Foreigners have been panic buying Treasury securities. The velocity of money, or the rate at which a dollar is spent and respent in the economy, has plunged, like after the Great Recession over a decade ago. Terrified investors and families are hoarding cash as a risk free asset in turbulent times, and some are even burying dollars in their backyards.
Even with all that Chairman Jerome Powell has done, the Federal Reserve has been behind the curve in fighting deflation for at least two years. By ignoring market signals for monetary policy, which former Chairman Paul Volcker followed to kill inflation in the 1970s, the Federal Reserve indeed continues to asphyxiate the world economy by depriving it of the dollar liquidity that global investors are demanding. President Trump has been saying this for years, and his instincts have been right all along.

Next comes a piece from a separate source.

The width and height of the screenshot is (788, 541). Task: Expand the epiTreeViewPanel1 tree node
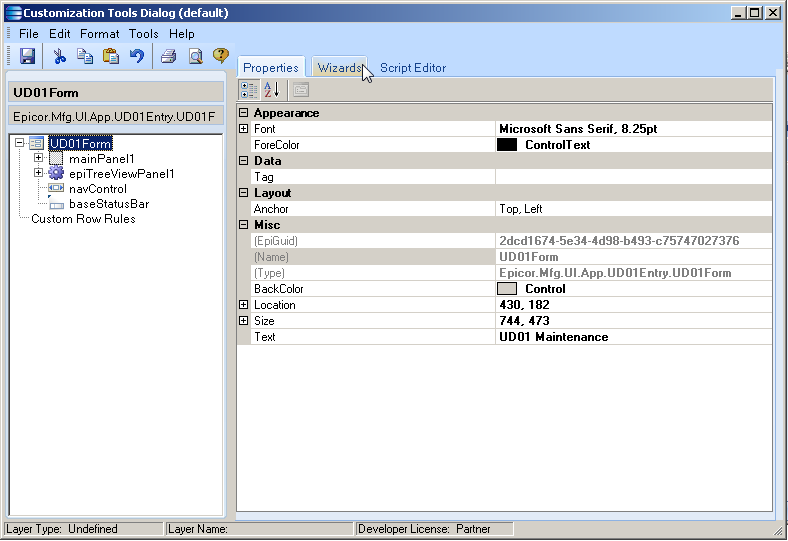(39, 173)
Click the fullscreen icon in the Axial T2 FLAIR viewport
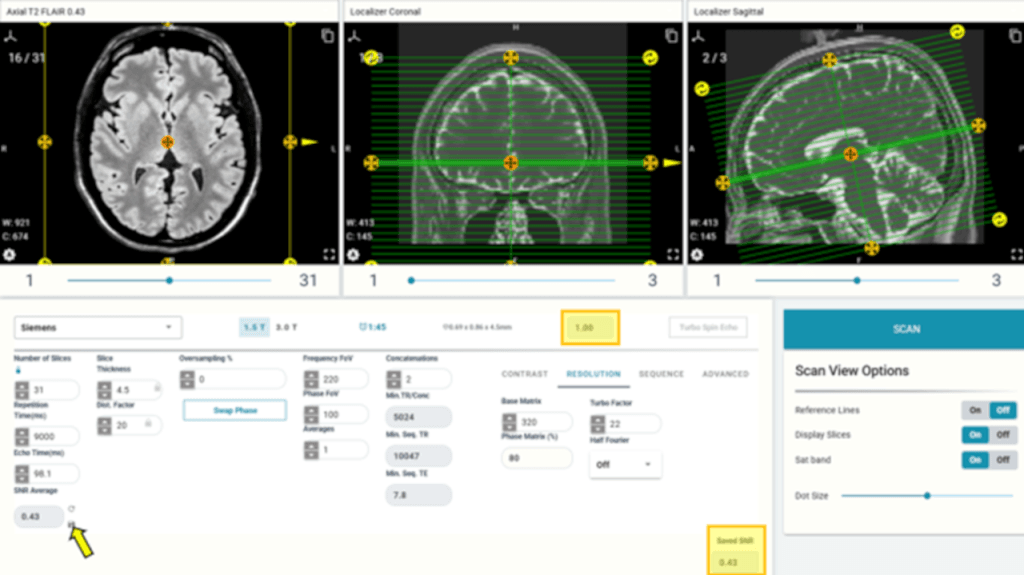1024x575 pixels. click(x=327, y=255)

Trump is predicting a rapid recovery, but that is hard to see, if prices do not stabilize. We are not arguing for another federal spending binge, as such spending misallocates resources and crowds out private investing and production. We cannot think of a worse idea than taking money from private producers and directing the funds to state and local governments with no accountability for how such taxpayer dollars are spent. We do not favor negative interest rates, which are a surrender to deflation.
One smart policy to pump dollar liquidity into the economy would be to suspend the payroll tax on employers and employees until the end of the recession or deflation. The Federal Reserve should reduce the interest rate that it pays on bank reserves to zero. The White House could also require federal agencies to pay contractors more quickly to increase the velocity of money. The economy is thankfully starting to show signs of recovery from the coronavirus downturn. To really get things rolling, the Federal Reserve and the Treasury Department must wipe out deflation.
Stephen Moore is a founder of the Committee to Unleash Prosperity and current member of the White House economic recovery task force. Louis Woodhill is a senior policy fellow at the Committee to Unleash Prosperity.